Weikersheim

Evangelischer Kirchenbezirk Weikersheim „Besuchspartnerschaft von Haus zu Haus“ wird gegründet / Barbara Wirth Koordinatorin

Allein zuhaus und doch Teil der Gemeinschaft

Archivartikel

Main-Tauber-Kreis.Auch Menschen, die ihr Haus nicht mehr verlassen können, sollen sich als Teil der Gemeinschaft fühlen. Möglich machen soll das künftig die „Besuchspartnerschaft von Haus zu Haus“.

Gegründet wird diese neue Einrichtung vom evangelischen Kirchenbezirk Weikersheim, und sie wird den ganzen Altkreis Mergentheim umfassen. Verantwortlich dafür ist die Edelfinger Pfarrerin Barbara Wirth, die von Dekanin Renate Meixner mit 25 Prozent ihres Dienstauftrags als Koordinatorin beauftragt wurde.

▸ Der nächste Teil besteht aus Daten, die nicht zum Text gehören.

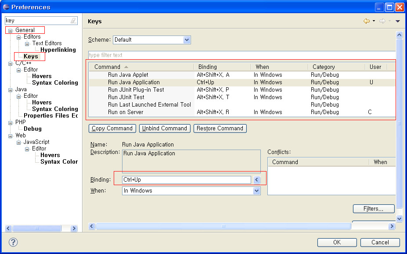Click the forward navigation arrow icon
The height and width of the screenshot is (254, 407).
(x=382, y=21)
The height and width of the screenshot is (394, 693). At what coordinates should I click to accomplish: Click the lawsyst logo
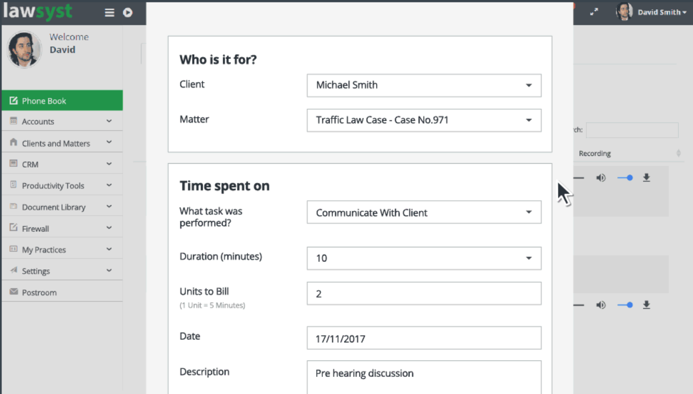point(38,12)
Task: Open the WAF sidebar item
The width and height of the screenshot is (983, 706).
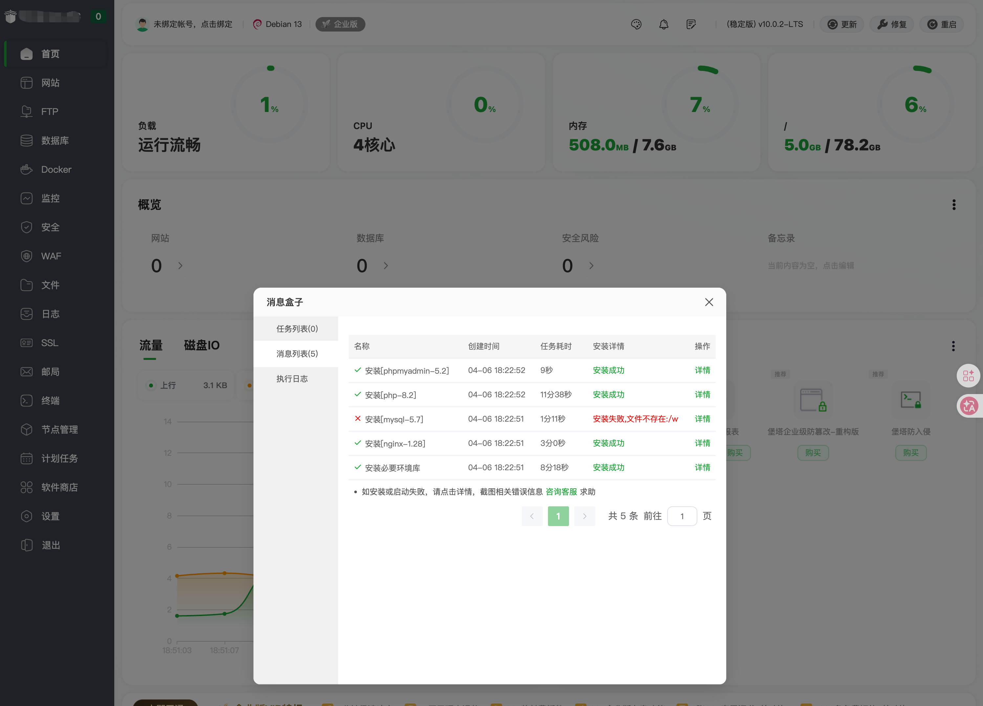Action: click(51, 256)
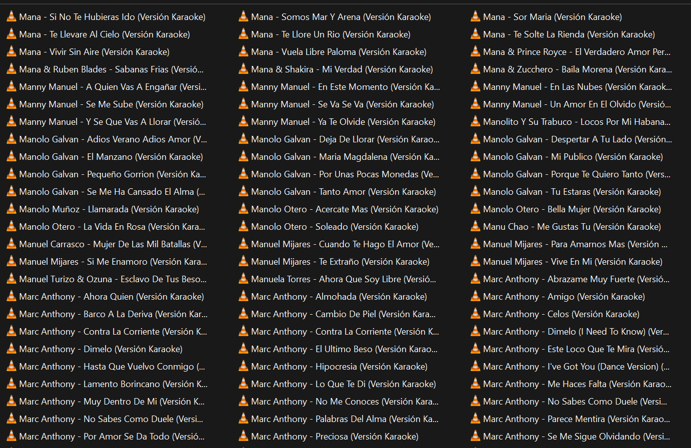Choose the Manolo Galvan - Tanto Amor file
This screenshot has height=448, width=691.
343,192
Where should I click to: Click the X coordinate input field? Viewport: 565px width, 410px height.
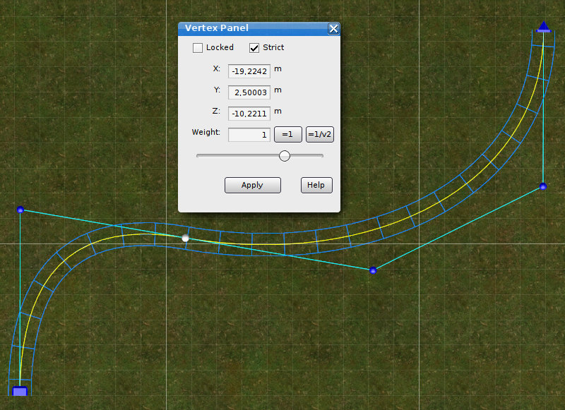pyautogui.click(x=249, y=71)
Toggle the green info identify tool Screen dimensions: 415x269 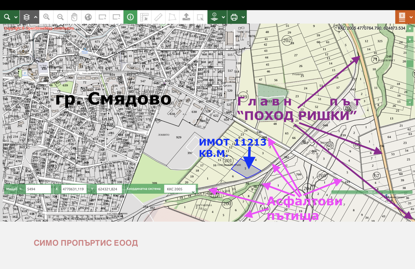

„Auch für immobile Seniorinnen und Senioren soll Gemeinschaft erfahrbar sein“, betont Barbara Wirth. Dazu sucht sie ehrenamtliche Mitarbeiter aus allen Orten des Bezirks. Gemeindliche Besuchsdienste kämen ja in der Regel am Geburtstag ins Haus – die „Besuchspartnerschaft“ solle das ergänzen durch einen kontinuierlichen Kontakt. Da könne man „über Gott und die Welt reden“. Der Besuchte erlebe Gemeinschaft „im Sinne einer Caring Community“. Die Mitarbeiter profitierten, so die Pfarrerin, „durch erfüllende Kontakte sowohl mit Besuchten als auch mit anderen Mitarbeitern“. Sie erhielten einen Wissenszuwachs, Schulungen, sinnstiftende Tätigkeit und Vertiefen des Glaubenslebens“. Ein kirchlicher Hintergrund sei bei den Mitarbeitern erwünscht, ebenso wie die Offenheit, auch über Fragen des Glaubens zu reden. Klar sei, dass es um Besuche gehe, nicht um Hilfeleistungen.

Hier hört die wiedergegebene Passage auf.